PAGE EXCERPT:
########

They are very simple as you expected. The design process is straight
forward. It's just a capacitor in series with the coax line, and an
inductor connected to the center line, and on the other end of the
inductor the dc is injected. There is a bypass capacitor to ground at
the point where the dc is injected. You need two of these circuits, one
at each end.
To size the series cap just establish a maximum amount of series
impedance allowable that will keep the SWR low at the lowest frequency
of operation. The power dissipated in this cap won't be the RF current
squared times this impedance, it will be the RF current squared times
the cap's ESR. However the cap must be sized to handle this current.
Typical value may be 0.15 uf for 1 MHz.

########

(Saved entries)
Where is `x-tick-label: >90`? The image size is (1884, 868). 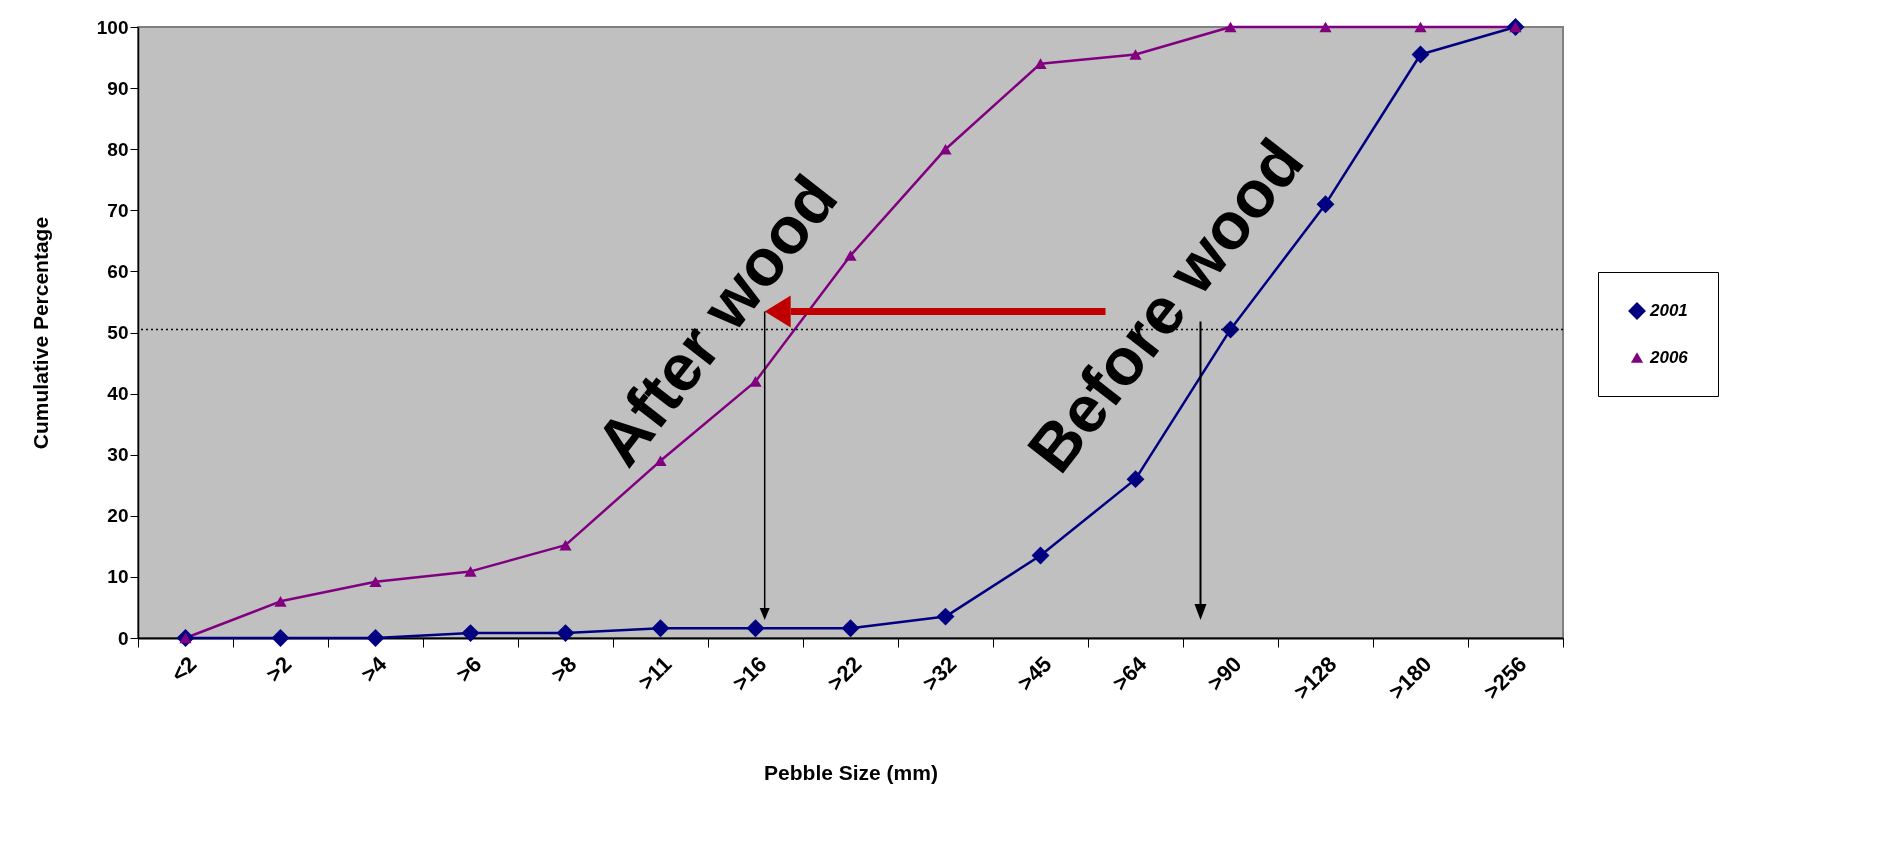
x-tick-label: >90 is located at coordinates (1224, 674).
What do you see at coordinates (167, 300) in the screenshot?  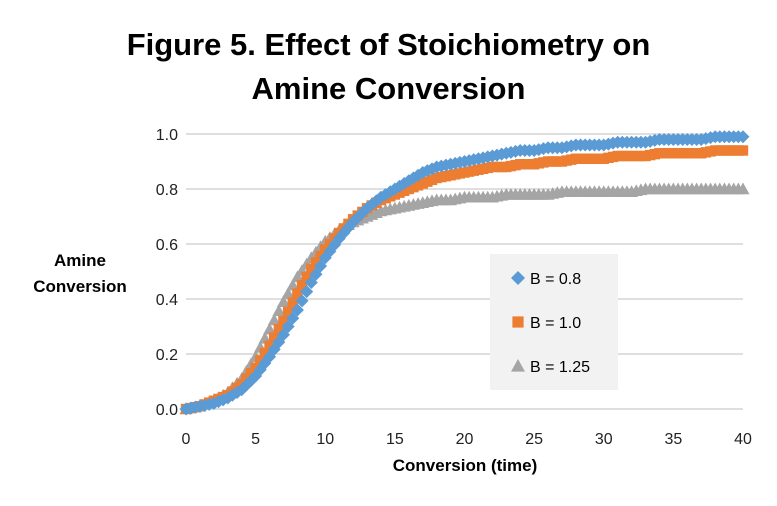 I see `y-tick-label: 0.4` at bounding box center [167, 300].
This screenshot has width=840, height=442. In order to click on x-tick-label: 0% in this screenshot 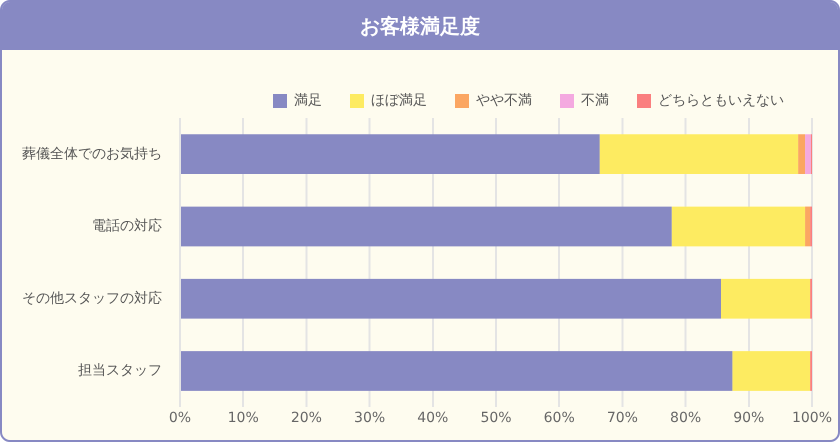, I will do `click(180, 418)`.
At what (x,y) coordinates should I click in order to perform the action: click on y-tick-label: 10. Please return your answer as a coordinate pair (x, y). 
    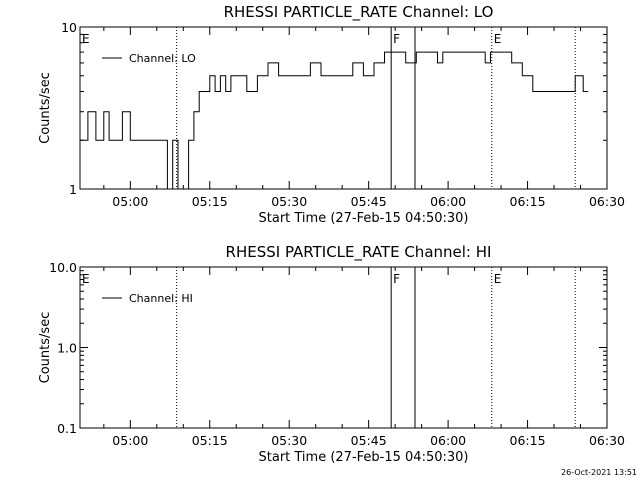
    Looking at the image, I should click on (69, 28).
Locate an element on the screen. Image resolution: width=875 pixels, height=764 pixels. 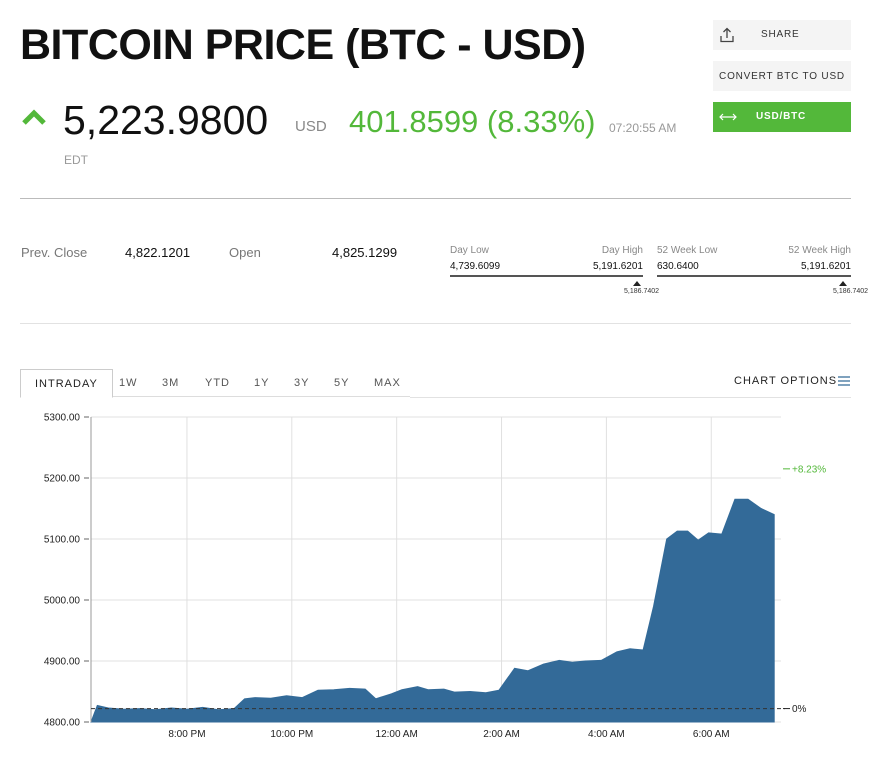
x-tick-label: 12:00 AM is located at coordinates (397, 734).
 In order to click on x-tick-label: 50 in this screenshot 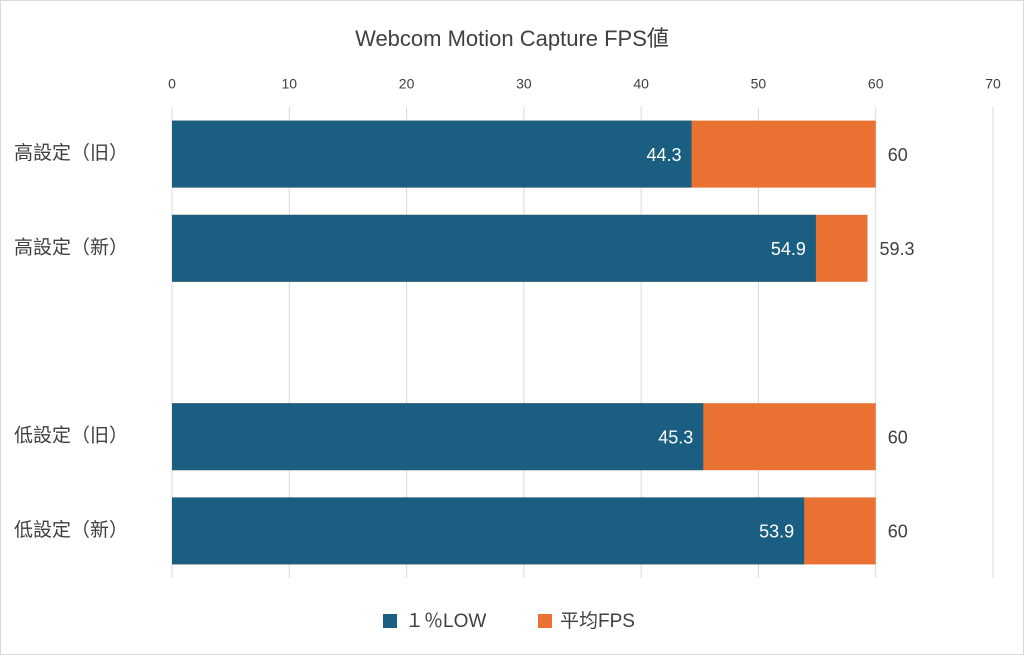, I will do `click(759, 84)`.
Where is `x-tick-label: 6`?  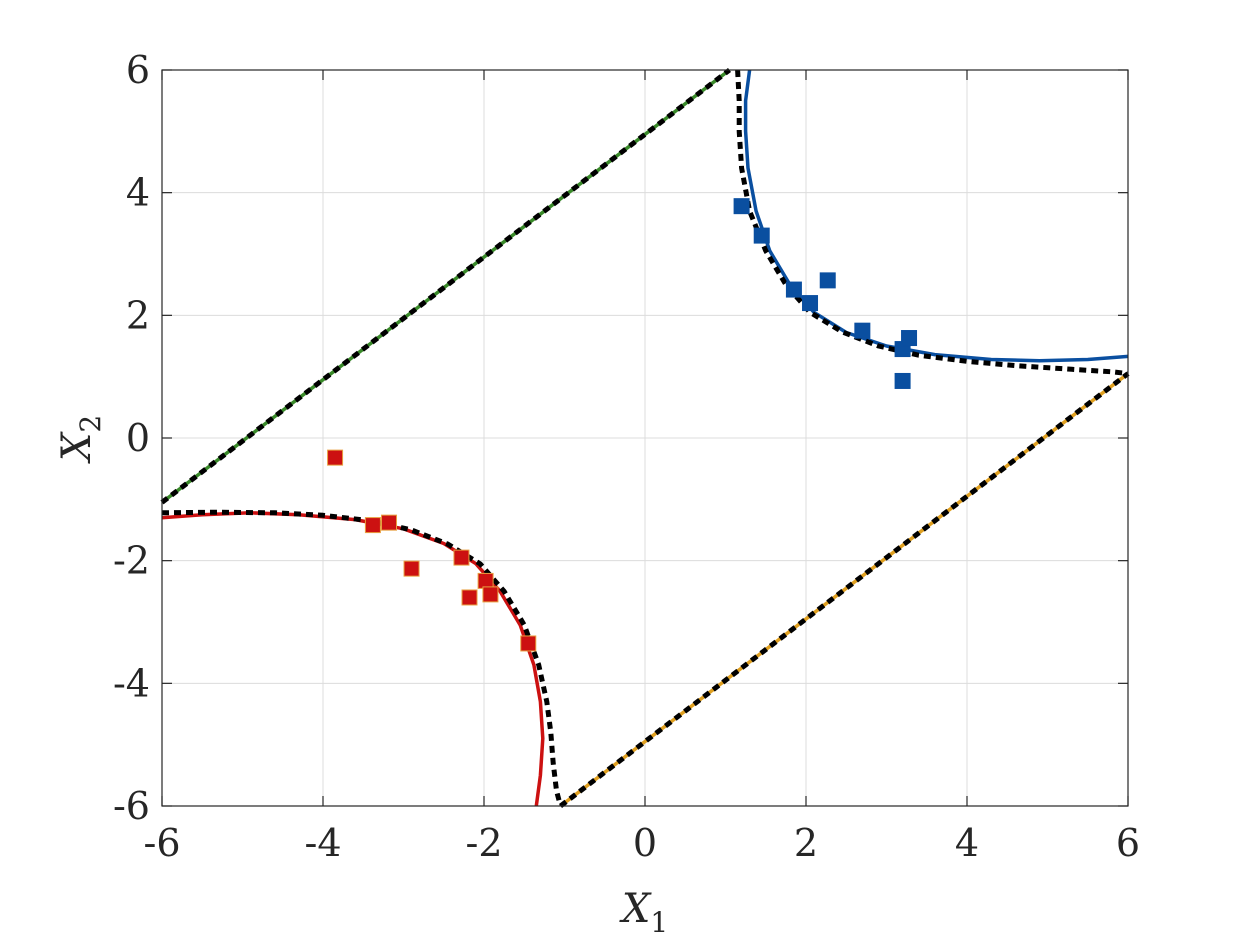 x-tick-label: 6 is located at coordinates (1128, 843).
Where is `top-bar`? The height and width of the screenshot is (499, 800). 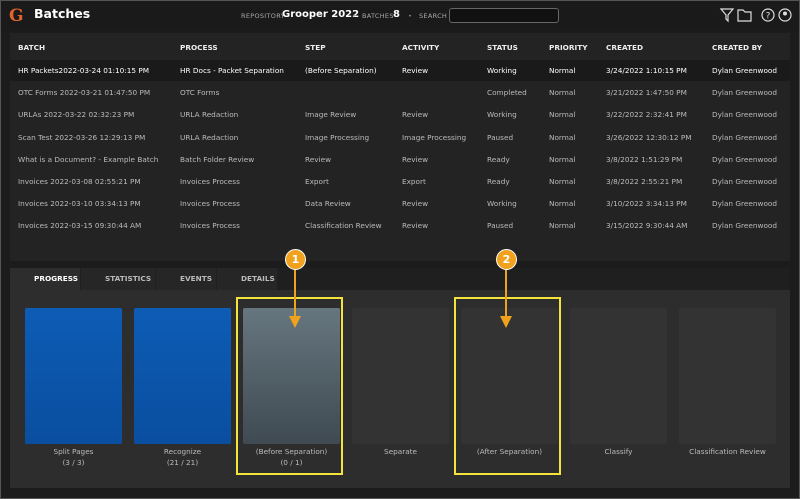
top-bar is located at coordinates (400, 16).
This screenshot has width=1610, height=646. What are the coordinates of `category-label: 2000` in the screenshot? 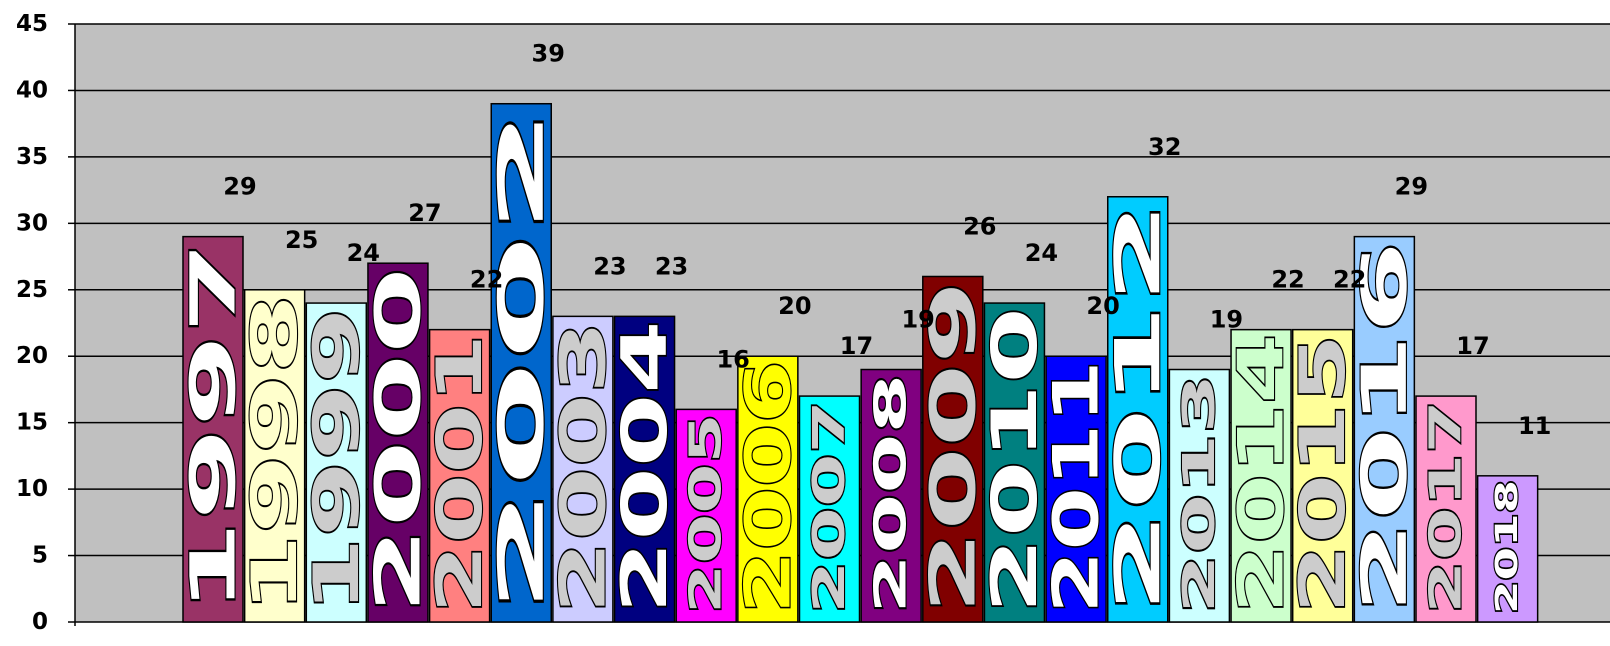 It's located at (398, 440).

########

WHAT YOU WILL DO:
A - In the passage on DC injection over coax, what typical series capacitor value is given for 1 MHz?
B - Summarize the passage on DC injection over coax in two sentences.
C - Copy out everything in the passage on DC injection over coax from "They are very" down to "uf for 1 MHz.".

SOLUTIONS TO THE EXERCISE:
A - 0.15 uf

B - Each circuit consists of a capacitor in series with the coax line and an inductor from the center line to a DC injection point that is bypassed to ground, and one such circuit is needed at each end. The series capacitor is sized by setting a maximum series impedance that keeps the SWR low at the lowest operating frequency; its power dissipation depends on its ESR rather than that impedance, and a typical value is 0.15 uf for 1 MHz.

C -
They are very simple as you expected. The design process is straight
forward. It's just a capacitor in series with the coax line, and an
inductor connected to the center line, and on the other end of the
inductor the dc is injected. There is a bypass capacitor to ground at
the point where the dc is injected. You need two of these circuits, one
at each end.
To size the series cap just establish a maximum amount of series
impedance allowable that will keep the SWR low at the lowest frequency
of operation. The power dissipated in this cap won't be the RF current
squared times this impedance, it will be the RF current squared times
the cap's ESR. However the cap must be sized to handle this current.
Typical value may be 0.15 uf for 1 MHz.